_EXERCISE DATA:_
_ _ _ _

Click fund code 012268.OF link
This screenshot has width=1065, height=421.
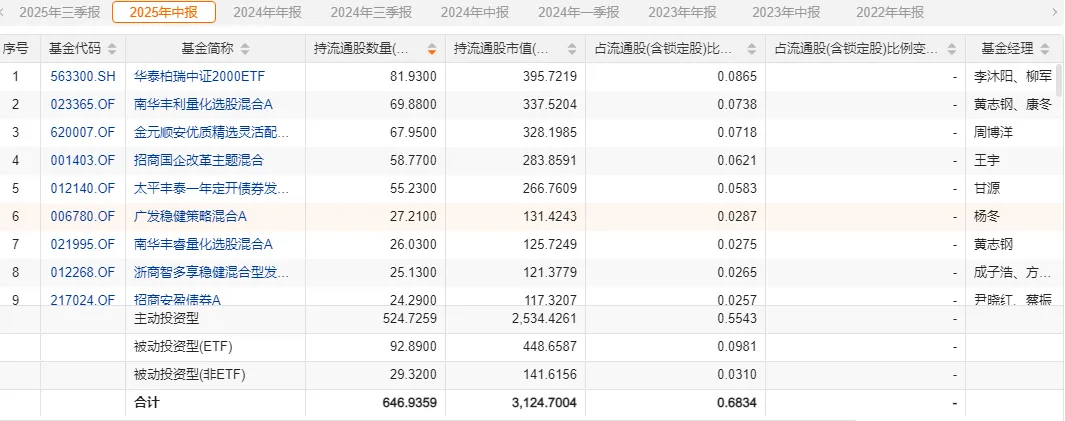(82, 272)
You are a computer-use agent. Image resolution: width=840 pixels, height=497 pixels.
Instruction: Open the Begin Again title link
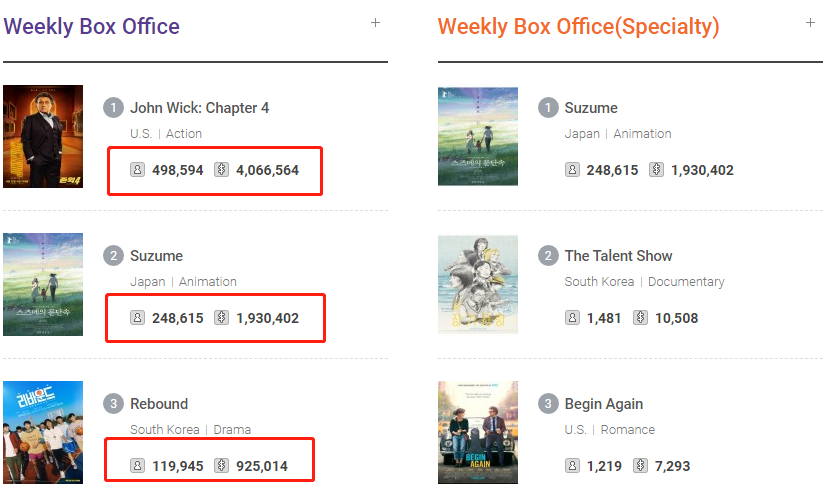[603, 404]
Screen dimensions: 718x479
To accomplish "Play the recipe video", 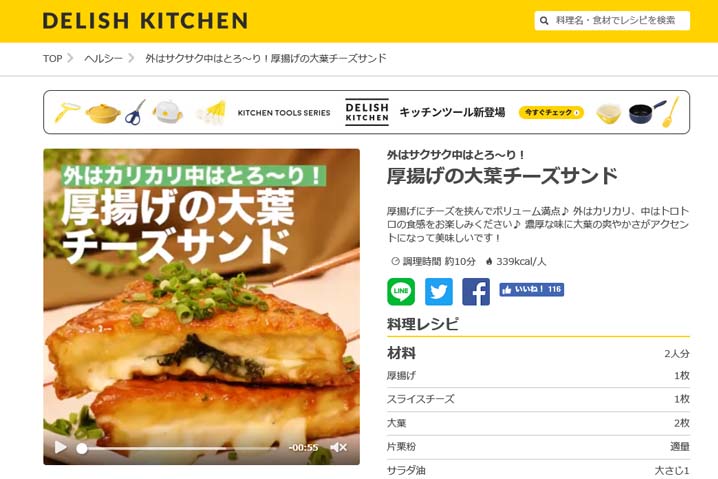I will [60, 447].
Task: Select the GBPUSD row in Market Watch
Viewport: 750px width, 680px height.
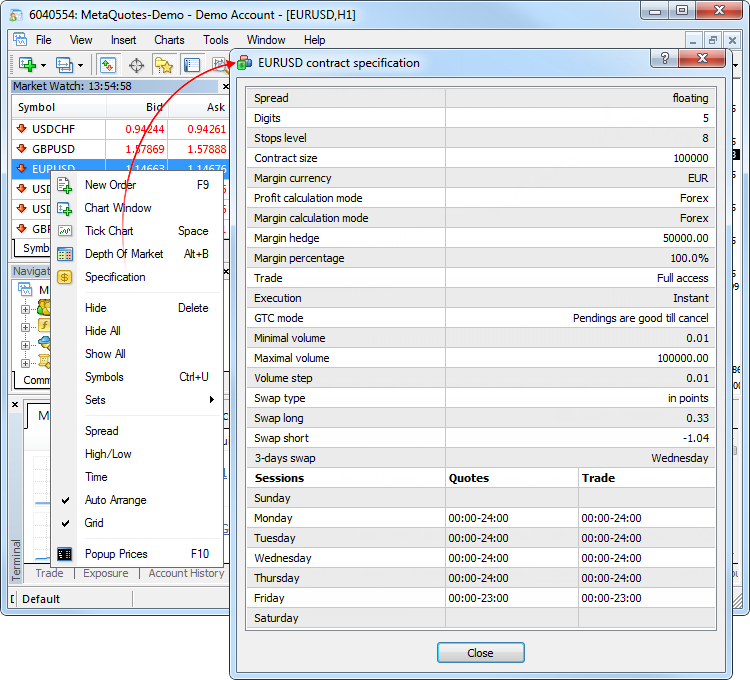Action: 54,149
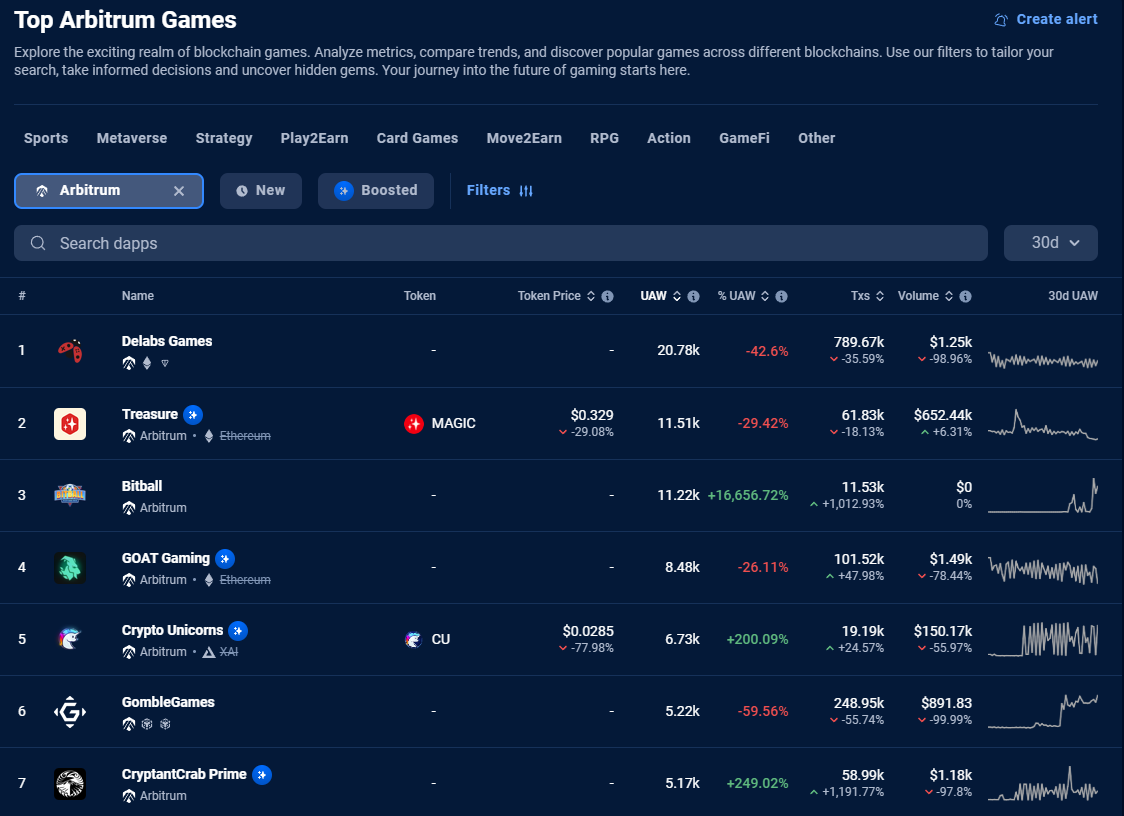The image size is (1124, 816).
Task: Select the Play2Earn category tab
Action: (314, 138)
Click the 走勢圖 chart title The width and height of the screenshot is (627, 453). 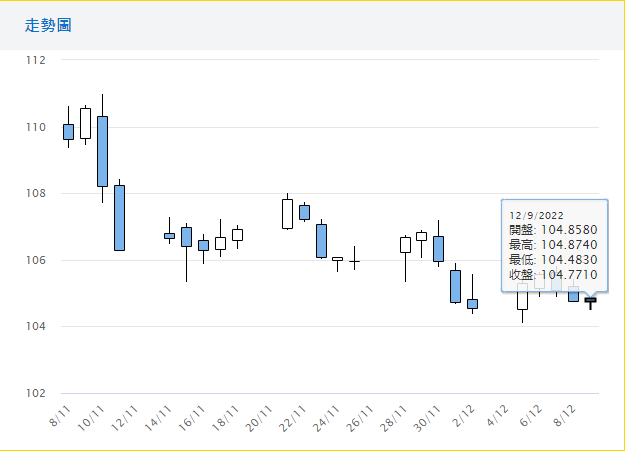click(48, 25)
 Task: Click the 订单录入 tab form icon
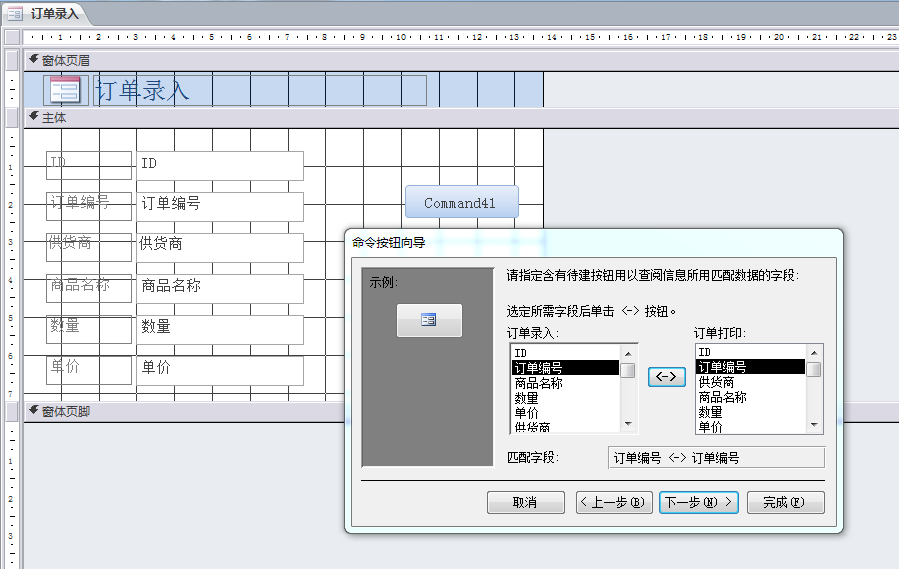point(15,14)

_ _ _ _

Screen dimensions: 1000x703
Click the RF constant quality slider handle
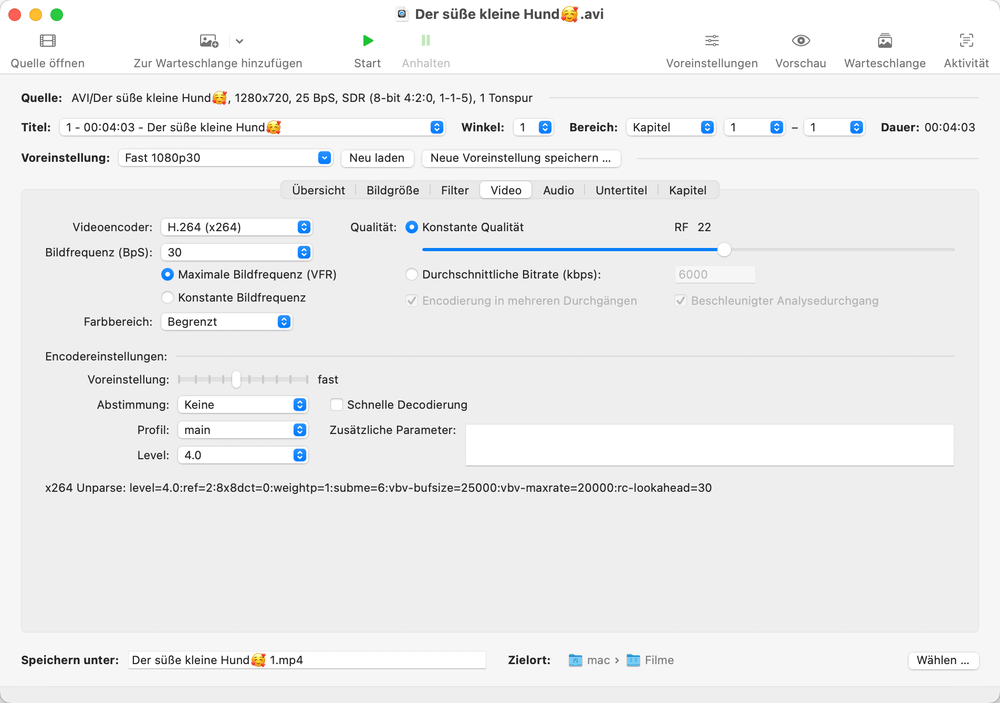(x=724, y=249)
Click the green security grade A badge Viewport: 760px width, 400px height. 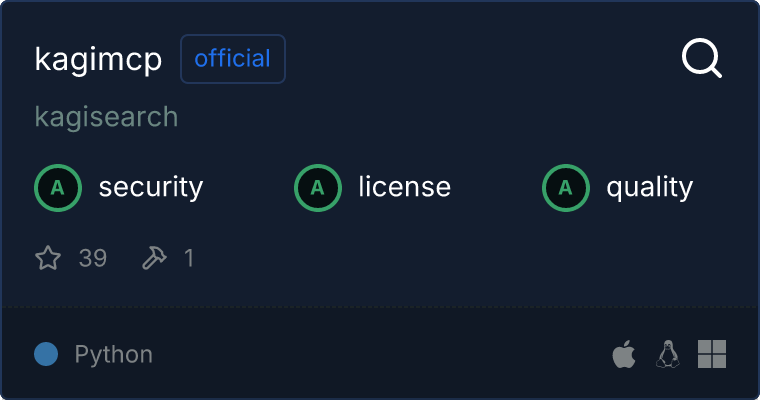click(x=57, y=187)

_ _ _ _

The answer consists of the lines above that include the word "dimensions", each copied exactly.

_REPLY:_
Screen dimensions: 718x479
Screen dimensions: 1000x703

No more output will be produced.